-- Excerpt provided --
>>

When Dutch scientist Mark Post became the first person in the world to make a cell-cultured beef burger — the pound of lab-made beef would have cost around $1.2m.
Over the years that number has dropped exponentially, but that doesn’t mean it’s going to be cheap when it’s expected to hit markets in 2020.
According to Bruce Friedrich, founder of the Good Food Institute, people will have to stomach a $50 price tag on cell-cultured meat, chicken, or fish — whatever meat ends up being the first to touch down.
It’s for a good cause, people!
Aside from the fact that living, burping livestock is responsible for 15% of global greenhouse-gas emissions, the ever-rising human population (and our respective appetites) will demand an estimated 70% to 100% more meat by 2050.
Put those two things together and alt-beef becomes a hot commodity. But, in San Francisco a plant-based Impossible burger costs around $19, so why would anyone buy clean meat for $50?
People must really hate veggies
In an interview with the BBC, Friedrich boasted that the Good Food Institute’s meat patty is “not yet another veggie burger” — hmm, weird flex.
Clean-meat still isn’t technically vegetarian (it’s cultured from animal cells), which could be a prime selling point to carnivore traditionalists, who often think of veggies as Satan’s meal of choice.

<<

-- Dataset content --
>>

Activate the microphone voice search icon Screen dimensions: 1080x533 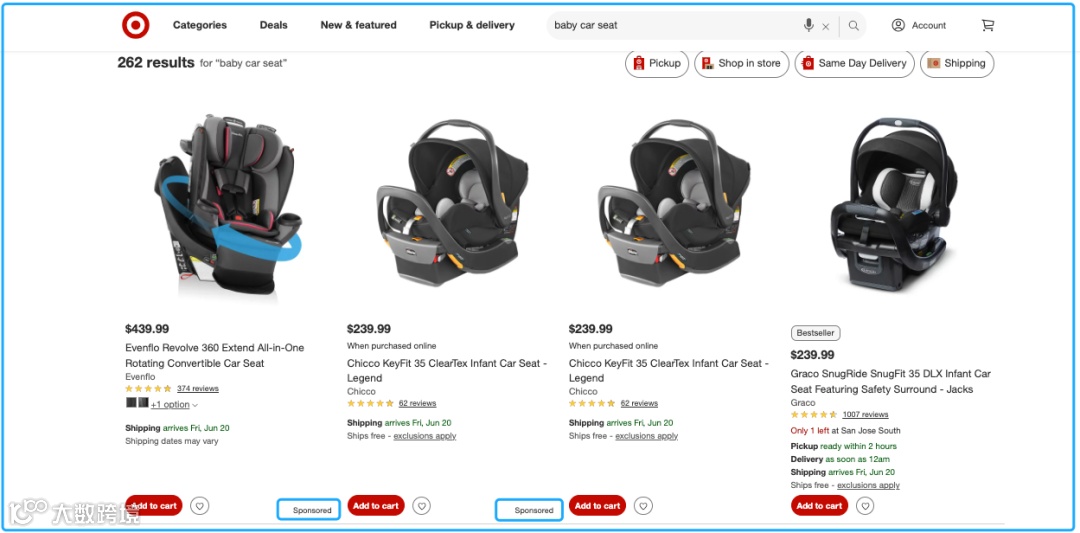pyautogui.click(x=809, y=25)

<<
>>

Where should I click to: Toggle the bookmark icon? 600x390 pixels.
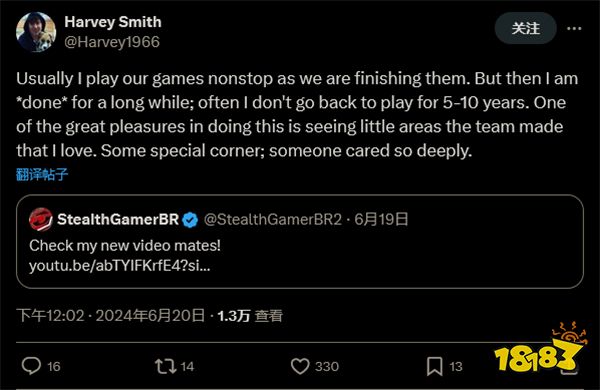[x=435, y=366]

<<

-- Requirement 1 --
According to the article on cell-cultured meat, what price will people have to pay for cell-cultured meat, chicken, or fish, according to Bruce Friedrich?
-- Requirement 2 --
Using the article on cell-cultured meat, explain why alt-beef becomes a hot commodity.

-- Answer box 1 --
A $50 price tag.

-- Answer box 2 --
Livestock is responsible for 15% of global greenhouse-gas emissions. At the same time, the rising human population is expected to demand an estimated 70% to 100% more meat by 2050.